데이터 목록:
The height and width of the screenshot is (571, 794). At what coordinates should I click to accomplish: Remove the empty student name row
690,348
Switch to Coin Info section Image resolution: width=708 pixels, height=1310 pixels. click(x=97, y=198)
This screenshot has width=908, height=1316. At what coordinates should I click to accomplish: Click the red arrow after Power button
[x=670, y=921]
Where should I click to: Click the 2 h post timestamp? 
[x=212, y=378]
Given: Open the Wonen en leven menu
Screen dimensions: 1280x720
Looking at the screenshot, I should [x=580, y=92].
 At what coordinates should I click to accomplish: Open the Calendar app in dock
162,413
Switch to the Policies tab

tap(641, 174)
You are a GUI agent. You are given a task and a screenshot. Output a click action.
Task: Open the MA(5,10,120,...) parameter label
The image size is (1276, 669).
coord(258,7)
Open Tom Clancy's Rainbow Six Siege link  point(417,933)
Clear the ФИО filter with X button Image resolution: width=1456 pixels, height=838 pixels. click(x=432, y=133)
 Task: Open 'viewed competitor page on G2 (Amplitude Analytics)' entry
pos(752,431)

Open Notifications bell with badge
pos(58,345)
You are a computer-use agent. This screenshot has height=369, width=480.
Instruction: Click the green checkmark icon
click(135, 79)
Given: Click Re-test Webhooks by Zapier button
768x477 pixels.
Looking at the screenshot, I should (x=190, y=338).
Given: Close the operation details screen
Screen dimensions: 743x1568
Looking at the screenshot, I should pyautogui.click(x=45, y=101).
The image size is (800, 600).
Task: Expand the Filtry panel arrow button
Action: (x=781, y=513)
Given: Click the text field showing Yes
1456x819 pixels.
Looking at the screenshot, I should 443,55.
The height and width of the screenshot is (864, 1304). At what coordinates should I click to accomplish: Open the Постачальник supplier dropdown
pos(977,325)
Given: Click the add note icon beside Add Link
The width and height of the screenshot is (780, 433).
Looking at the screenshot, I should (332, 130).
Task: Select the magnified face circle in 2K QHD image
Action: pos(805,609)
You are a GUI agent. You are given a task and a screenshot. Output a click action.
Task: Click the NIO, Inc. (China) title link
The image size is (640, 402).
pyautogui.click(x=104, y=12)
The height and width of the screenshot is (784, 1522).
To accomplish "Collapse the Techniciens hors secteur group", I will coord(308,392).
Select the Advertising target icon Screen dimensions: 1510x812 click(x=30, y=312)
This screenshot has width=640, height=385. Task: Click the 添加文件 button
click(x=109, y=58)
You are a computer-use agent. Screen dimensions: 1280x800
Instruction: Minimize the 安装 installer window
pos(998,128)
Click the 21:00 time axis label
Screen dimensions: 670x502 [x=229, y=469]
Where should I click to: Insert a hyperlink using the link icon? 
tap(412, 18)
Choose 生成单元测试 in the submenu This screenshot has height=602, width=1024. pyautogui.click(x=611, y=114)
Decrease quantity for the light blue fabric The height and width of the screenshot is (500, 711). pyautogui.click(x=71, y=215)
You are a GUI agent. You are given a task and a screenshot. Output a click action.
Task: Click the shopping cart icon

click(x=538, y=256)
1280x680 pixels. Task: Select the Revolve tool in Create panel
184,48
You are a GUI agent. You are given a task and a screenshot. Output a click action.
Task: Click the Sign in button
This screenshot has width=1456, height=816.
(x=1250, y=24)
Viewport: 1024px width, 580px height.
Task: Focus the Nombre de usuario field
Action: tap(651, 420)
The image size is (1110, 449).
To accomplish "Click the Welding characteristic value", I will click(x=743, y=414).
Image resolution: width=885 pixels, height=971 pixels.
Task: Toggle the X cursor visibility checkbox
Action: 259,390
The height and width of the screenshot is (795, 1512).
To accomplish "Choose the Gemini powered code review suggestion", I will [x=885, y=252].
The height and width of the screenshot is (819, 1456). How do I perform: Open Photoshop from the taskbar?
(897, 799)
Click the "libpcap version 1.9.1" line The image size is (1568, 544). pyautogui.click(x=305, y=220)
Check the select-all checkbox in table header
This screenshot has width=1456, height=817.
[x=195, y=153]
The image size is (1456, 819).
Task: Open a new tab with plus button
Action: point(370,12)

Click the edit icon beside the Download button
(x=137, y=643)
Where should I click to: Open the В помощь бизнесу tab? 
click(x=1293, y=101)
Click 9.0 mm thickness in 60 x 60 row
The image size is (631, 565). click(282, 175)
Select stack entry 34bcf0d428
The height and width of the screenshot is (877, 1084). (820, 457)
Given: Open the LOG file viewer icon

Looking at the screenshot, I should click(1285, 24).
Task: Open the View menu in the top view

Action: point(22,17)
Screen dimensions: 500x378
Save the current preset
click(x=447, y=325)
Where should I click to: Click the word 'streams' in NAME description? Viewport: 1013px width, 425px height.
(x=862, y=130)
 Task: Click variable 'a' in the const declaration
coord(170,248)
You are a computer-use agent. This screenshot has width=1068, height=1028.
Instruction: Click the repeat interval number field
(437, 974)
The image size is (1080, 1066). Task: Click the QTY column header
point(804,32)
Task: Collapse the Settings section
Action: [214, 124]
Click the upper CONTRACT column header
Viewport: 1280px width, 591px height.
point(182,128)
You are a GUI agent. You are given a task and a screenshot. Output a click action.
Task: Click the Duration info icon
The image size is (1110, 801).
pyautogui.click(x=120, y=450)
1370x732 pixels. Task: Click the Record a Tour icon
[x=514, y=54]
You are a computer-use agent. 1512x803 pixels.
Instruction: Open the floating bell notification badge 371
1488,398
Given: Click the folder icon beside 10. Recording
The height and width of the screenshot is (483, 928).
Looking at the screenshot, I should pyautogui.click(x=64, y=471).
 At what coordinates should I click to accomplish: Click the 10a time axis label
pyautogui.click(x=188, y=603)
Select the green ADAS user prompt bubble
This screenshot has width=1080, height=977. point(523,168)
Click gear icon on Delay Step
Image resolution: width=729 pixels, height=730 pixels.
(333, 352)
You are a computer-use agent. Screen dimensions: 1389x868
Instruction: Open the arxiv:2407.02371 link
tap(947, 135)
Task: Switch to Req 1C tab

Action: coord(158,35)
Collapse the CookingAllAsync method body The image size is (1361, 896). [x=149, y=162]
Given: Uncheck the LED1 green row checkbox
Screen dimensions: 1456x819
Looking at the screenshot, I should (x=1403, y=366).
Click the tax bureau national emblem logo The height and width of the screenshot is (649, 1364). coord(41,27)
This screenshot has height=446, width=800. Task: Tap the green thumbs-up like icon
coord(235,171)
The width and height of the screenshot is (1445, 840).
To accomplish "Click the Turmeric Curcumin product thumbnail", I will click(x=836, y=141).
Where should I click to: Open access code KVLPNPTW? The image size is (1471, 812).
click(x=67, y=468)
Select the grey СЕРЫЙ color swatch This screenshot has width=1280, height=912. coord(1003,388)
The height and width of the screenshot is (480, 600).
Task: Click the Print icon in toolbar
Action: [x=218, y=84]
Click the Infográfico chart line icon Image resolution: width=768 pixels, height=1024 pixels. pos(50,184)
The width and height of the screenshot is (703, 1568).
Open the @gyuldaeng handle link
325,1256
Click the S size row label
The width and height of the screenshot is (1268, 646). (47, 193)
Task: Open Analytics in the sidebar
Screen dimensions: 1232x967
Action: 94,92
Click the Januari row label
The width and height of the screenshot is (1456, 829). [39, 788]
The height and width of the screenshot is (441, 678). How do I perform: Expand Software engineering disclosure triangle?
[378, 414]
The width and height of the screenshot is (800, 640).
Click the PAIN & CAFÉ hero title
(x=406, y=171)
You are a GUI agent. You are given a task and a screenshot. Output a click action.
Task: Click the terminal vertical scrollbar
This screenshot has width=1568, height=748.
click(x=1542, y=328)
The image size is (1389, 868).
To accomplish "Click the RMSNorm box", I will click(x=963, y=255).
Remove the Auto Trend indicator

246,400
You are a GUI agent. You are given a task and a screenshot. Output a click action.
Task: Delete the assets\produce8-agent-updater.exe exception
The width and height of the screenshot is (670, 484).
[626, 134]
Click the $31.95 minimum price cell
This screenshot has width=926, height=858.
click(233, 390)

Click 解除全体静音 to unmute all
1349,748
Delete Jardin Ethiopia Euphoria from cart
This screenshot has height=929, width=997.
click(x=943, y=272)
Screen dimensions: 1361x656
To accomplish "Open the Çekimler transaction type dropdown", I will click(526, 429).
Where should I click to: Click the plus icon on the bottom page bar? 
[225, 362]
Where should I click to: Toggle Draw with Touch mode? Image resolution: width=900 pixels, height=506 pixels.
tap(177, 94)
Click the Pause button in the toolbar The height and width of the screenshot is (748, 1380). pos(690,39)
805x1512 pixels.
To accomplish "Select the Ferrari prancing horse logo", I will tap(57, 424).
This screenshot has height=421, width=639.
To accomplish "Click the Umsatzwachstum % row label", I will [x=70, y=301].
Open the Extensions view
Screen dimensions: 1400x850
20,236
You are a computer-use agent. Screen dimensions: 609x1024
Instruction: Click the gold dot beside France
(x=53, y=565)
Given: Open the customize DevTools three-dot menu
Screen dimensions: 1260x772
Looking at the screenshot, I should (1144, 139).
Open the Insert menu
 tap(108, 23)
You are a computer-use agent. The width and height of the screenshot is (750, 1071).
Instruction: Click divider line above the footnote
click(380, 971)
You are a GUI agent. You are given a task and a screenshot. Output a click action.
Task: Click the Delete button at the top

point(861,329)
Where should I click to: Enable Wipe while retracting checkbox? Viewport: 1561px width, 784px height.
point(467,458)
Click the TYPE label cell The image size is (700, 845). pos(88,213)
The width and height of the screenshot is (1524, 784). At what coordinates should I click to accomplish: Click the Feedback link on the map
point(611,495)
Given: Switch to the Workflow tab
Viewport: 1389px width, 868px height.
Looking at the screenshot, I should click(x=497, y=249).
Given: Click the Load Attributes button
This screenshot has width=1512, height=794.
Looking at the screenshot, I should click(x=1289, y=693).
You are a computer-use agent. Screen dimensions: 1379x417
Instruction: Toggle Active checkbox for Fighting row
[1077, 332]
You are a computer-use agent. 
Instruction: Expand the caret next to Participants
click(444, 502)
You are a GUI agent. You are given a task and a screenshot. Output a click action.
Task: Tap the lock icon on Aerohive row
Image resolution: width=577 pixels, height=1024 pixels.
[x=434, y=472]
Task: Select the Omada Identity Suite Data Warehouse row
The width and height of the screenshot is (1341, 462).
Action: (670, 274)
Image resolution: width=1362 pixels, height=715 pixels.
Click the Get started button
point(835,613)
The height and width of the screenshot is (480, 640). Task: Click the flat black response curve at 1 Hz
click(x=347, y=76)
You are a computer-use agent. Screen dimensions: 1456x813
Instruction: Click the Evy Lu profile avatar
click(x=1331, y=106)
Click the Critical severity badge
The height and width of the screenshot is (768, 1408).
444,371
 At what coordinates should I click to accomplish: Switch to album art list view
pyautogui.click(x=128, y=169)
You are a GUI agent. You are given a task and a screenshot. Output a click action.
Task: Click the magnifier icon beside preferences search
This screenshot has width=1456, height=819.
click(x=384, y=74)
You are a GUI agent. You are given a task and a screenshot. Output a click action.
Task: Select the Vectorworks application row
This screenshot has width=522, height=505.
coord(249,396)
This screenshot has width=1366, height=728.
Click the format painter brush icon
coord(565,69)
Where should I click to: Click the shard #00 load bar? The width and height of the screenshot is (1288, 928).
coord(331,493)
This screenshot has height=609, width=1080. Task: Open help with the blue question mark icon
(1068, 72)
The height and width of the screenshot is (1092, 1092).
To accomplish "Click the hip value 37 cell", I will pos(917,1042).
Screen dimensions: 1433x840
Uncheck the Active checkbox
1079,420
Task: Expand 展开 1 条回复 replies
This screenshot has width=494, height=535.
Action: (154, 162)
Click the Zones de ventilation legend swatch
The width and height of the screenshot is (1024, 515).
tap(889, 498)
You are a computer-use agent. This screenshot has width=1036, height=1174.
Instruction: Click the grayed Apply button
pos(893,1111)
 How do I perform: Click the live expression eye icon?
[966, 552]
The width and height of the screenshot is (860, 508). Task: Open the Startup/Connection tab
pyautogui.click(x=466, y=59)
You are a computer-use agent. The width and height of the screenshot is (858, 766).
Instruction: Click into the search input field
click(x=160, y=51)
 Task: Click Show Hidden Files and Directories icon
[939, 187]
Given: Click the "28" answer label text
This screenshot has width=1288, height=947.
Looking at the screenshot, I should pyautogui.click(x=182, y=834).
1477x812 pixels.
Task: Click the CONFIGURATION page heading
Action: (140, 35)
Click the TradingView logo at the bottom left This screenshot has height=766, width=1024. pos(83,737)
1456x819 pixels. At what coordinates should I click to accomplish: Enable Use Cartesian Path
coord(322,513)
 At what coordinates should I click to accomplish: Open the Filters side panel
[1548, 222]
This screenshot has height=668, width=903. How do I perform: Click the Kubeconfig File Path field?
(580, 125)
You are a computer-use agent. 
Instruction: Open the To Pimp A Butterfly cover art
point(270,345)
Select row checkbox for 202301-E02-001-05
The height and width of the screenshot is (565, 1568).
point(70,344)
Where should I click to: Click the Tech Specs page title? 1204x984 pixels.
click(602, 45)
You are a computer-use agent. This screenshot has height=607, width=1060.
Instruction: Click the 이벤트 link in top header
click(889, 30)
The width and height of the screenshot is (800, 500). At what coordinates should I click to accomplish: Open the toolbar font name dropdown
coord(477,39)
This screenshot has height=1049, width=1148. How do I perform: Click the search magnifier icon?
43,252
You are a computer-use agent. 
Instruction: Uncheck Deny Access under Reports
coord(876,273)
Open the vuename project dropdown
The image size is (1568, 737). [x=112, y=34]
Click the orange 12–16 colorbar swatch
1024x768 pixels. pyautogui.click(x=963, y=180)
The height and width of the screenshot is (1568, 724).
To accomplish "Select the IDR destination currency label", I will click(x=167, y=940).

작업 요구 사항:
위 목록에서 "Click the TYPE" 문구가 들어 있는 줄부터 "click(444, 502)" 문구가 들어 있는 줄까지, 두 줄을 포함해 한 글자도 바꾸지 말고 그대로 옮겨 적으세요.

올바른 결과:
Click the TYPE label cell The image size is (700, 845). pos(88,213)
The width and height of the screenshot is (1524, 784). At what coordinates should I click to accomplish: Click the Feedback link on the map
point(611,495)
Given: Switch to the Workflow tab
Viewport: 1389px width, 868px height.
Looking at the screenshot, I should click(x=497, y=249).
Given: Click the Load Attributes button
This screenshot has width=1512, height=794.
Looking at the screenshot, I should click(x=1289, y=693).
You are a computer-use agent. Screen dimensions: 1379x417
Instruction: Toggle Active checkbox for Fighting row
[1077, 332]
You are a computer-use agent. 
Instruction: Expand the caret next to Participants
click(444, 502)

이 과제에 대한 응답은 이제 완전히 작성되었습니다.